Twelve years in Hong Kong. Three children at English Schools Foundation schools across primary and secondary. A decision triggered by accumulated factors rather than a single event. Vancouver was on the table because of an aunt, a Canadian passport for two of the three, and what the parents described as "a clearer sense that the children should grow up somewhere with longer roots."
The school problem
ESF runs an IB Diploma and an internationally-recognised secondary pathway. Vancouver public schools follow the British Columbia curriculum, which leads to the Dogwood diploma. Vancouver private schools split between IB schools (Mulgrave, Stratford Hall) and traditional Canadian / British models (Crofton House, St George's, West Point Grey Academy). The family had to decide whether to preserve IB continuity (smaller school choice, higher fees) or transition to BC curriculum (wider choice, lower fees, but a curriculum switch for all three children).
How they decided
The eldest, in Year 10 at ESF, was eighteen months from starting the IB Diploma. The middle child, in Year 7, had not yet committed to a senior pathway. The youngest, in Year 4, was at the most curriculum-agnostic age. The family decided to keep IB continuity for the eldest by choosing Mulgrave School, and to use the move as a natural curriculum reset for the middle and youngest, both of whom went into the BC system at West Point Grey Academy. The fee differential between the IB and the public BC route across three children was substantial, but the parents judged the eldest's continuity worth the cost for one of the three.
What surprised them
"We assumed the BC curriculum would be a step down from ESF. It isn't. It's different.

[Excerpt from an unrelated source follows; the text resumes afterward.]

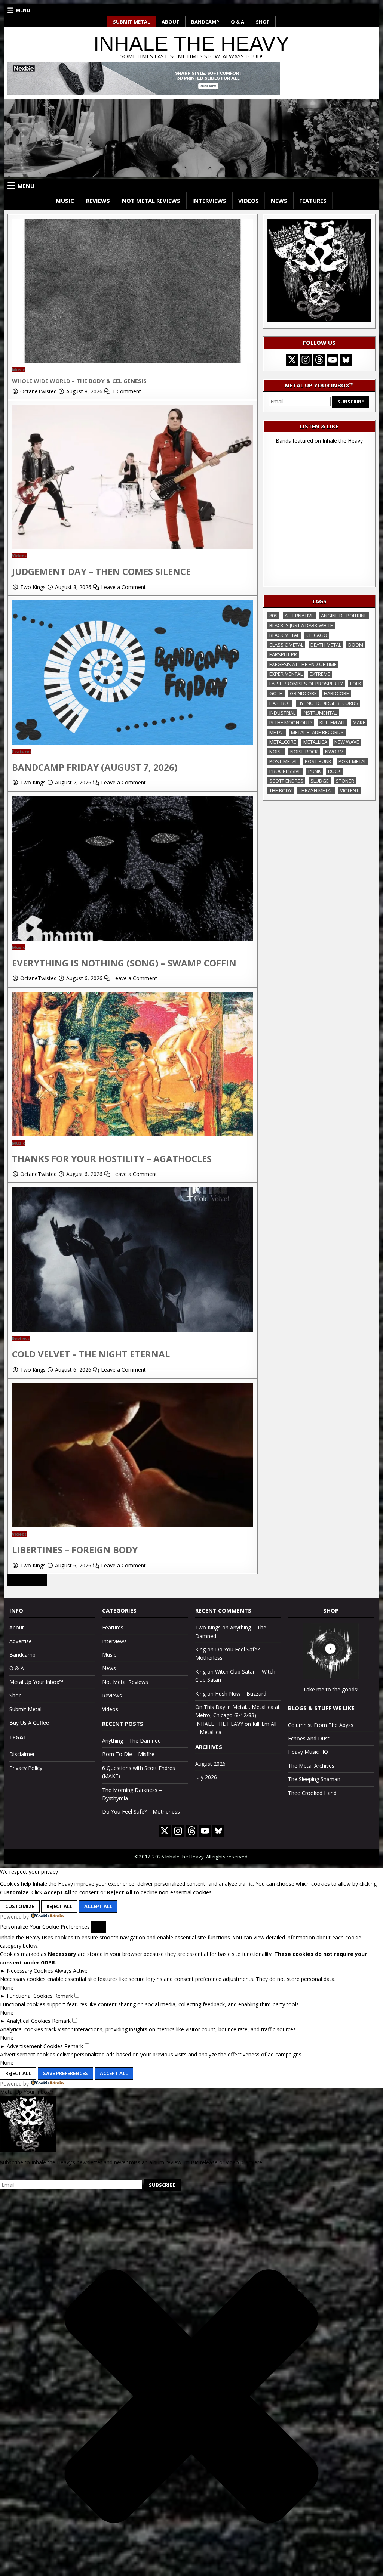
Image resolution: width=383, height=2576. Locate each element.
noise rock (304, 751)
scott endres (286, 780)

The literacy and numeracy expectations are comparable. What the BC curriculum does less of is the breadth-by-design that the IB Primary Years Programme builds. Our middle child took a couple of months to get used to a more subject-segregated school day. He's fine now."
The Hong Kong exit
ESF was efficient on transcripts and references. The HK exit itself was administrative noise (managing exit tax, school deposits returned, the standard end-of-tenure logistics). The Canadian inbound was unexpectedly smooth: both the IB school and the BC school had received Hong Kong transfers before and had pre-built admissions packs for that route.
One year on
"The eldest is two-thirds through Diploma. Predicted grades came in stronger than at ESF, which we attribute partly to smaller class sizes at Mulgrave. The middle child is socially settled in a way he wasn't at ESF, where the year group churned a lot. The youngest is age-typical happy. We are confident this was the right move."